Topic 7-01: Visualization
Zuguang Gu z.gu@dkfz.de
2025-05-31
Source:vignettes/topic7_01_visualization.Rmd
topic7_01_visualization.RmdORA result
Single ORA result
library(GSEAtopics)
data(p53_dataset)
expr = p53_dataset$expr
condition = p53_dataset$condition
library(genefilter)
tdf = rowttests(expr, condition)
diff = rownames(expr)[abs(tdf$statistic) > 2]
diff = convert_to_entrez(diff)## gene id might be SYMBOL (p = 0.680 )
We use the GO BP gene sets.
## gene_set n_hits n_genes n_gs n_total log2fe z_score p_value
## 8046 GO:1901700 90 472 1704 18986 1.0871488 7.768513 4.119520e-12
## 1197 GO:0006952 92 472 1949 18986 0.9250489 6.687653 9.514894e-10
## 2066 GO:0014070 55 472 920 18986 1.2658750 6.974000 1.519856e-09
## 4185 GO:0042592 85 472 1767 18986 0.9523099 6.589271 1.966785e-09
## 505 GO:0002684 62 472 1140 18986 1.1293835 6.603855 5.000041e-09
## 5777 GO:0051707 80 472 1659 18986 0.9558352 6.397024 5.824162e-09
## p_adjust description
## 8046 3.783368e-08 response to oxygen-containing compound
## 1197 4.369239e-06 defense response
## 2066 4.515739e-06 response to organic cyclic compound
## 4185 4.515739e-06 homeostatic process
## 505 7.084985e-06 positive regulation of immune system process
## 5777 7.084985e-06 response to other organism
Let’s start with the enrichment table from the ORA analysis.
The mostly-used type of plot is to use simple statistical graphics for a small set of pre-selected gene sets.
par(mar = c(4.1, 20, 4, 1))
barplot(tb$n_hits[1:10], horiz = TRUE, names.arg = tb$description[1:10], las = 1)
Using ggplot2 is a better idea for visualizing data.

Number of DE genes in gene set may not be a good statistic, more commonly used statistics are log2 fold enrichment or -log10 p.adjust.
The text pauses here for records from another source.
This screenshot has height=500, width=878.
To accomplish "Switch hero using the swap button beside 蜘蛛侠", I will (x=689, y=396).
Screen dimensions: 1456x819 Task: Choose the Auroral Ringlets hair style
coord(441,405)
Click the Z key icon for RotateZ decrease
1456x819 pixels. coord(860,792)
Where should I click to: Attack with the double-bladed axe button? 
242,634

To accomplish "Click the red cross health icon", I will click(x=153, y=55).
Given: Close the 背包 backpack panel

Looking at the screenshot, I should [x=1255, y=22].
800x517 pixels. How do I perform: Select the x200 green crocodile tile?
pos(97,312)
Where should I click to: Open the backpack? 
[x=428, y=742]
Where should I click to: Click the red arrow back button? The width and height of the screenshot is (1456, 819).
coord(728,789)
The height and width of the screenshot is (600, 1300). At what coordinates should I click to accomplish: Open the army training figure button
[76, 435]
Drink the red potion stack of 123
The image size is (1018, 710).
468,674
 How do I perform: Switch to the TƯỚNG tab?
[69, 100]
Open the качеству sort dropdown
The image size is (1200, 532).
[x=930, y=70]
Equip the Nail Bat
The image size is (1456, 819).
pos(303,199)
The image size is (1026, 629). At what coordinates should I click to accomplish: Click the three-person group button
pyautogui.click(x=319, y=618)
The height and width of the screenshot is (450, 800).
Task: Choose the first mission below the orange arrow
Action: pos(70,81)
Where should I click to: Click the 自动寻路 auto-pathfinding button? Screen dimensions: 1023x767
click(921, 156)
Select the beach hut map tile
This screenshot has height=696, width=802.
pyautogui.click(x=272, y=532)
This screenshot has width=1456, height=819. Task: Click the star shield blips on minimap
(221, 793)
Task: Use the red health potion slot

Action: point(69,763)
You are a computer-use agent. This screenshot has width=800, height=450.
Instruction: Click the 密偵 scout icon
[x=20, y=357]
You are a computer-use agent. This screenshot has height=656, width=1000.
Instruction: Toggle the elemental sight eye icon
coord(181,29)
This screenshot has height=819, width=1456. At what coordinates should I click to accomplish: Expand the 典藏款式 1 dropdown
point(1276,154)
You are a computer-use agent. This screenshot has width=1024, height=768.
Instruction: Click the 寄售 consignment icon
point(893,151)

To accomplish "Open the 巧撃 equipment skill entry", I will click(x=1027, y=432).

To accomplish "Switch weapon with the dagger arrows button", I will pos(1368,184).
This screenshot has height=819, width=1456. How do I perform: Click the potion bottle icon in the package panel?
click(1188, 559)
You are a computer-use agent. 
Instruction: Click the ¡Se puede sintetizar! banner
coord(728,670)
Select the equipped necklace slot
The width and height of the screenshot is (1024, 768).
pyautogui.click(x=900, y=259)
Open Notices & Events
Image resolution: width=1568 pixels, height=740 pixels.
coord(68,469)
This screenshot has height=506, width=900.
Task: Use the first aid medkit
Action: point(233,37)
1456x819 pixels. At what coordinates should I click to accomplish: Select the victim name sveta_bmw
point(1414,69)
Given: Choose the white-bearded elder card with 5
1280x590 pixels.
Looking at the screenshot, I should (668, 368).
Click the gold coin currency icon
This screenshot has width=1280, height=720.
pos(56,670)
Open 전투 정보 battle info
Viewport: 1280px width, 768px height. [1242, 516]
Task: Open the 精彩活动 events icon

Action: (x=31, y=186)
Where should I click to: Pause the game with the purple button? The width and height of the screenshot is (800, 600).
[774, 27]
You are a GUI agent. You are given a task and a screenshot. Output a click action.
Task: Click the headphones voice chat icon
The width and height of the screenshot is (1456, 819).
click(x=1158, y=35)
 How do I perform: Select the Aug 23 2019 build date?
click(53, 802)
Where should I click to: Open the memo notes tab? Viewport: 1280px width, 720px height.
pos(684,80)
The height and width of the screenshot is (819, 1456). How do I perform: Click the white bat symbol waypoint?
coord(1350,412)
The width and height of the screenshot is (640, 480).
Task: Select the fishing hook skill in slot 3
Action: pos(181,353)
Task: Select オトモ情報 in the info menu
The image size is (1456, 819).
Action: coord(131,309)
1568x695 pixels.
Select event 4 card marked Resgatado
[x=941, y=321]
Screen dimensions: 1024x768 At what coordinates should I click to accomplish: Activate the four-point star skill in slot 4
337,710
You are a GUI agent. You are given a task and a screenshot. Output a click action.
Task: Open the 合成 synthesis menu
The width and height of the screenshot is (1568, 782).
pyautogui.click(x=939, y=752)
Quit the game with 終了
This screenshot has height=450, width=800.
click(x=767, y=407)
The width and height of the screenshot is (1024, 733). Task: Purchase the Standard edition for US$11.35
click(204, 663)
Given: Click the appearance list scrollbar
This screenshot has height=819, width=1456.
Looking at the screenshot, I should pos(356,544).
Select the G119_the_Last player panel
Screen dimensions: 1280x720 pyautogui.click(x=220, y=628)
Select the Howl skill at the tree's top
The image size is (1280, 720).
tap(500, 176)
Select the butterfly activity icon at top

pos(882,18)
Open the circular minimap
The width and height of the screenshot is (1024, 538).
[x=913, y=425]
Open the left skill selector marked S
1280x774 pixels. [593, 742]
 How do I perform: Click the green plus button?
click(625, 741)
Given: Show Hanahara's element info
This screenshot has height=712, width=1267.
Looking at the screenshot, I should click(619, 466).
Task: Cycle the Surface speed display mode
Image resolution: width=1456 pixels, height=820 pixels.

It is also common to add the p-values/adjusted p-values to the bars.
ggplot(tb[1:10, ], aes(x = log2fe, y = description)) +
geom_col() +
geom_text(aes(x = log2fe, label = sprintf('%1.e', p_adjust)))
By default, ggplot2 reorders labels alphabetically. You can set the name as a factor and specify the order there.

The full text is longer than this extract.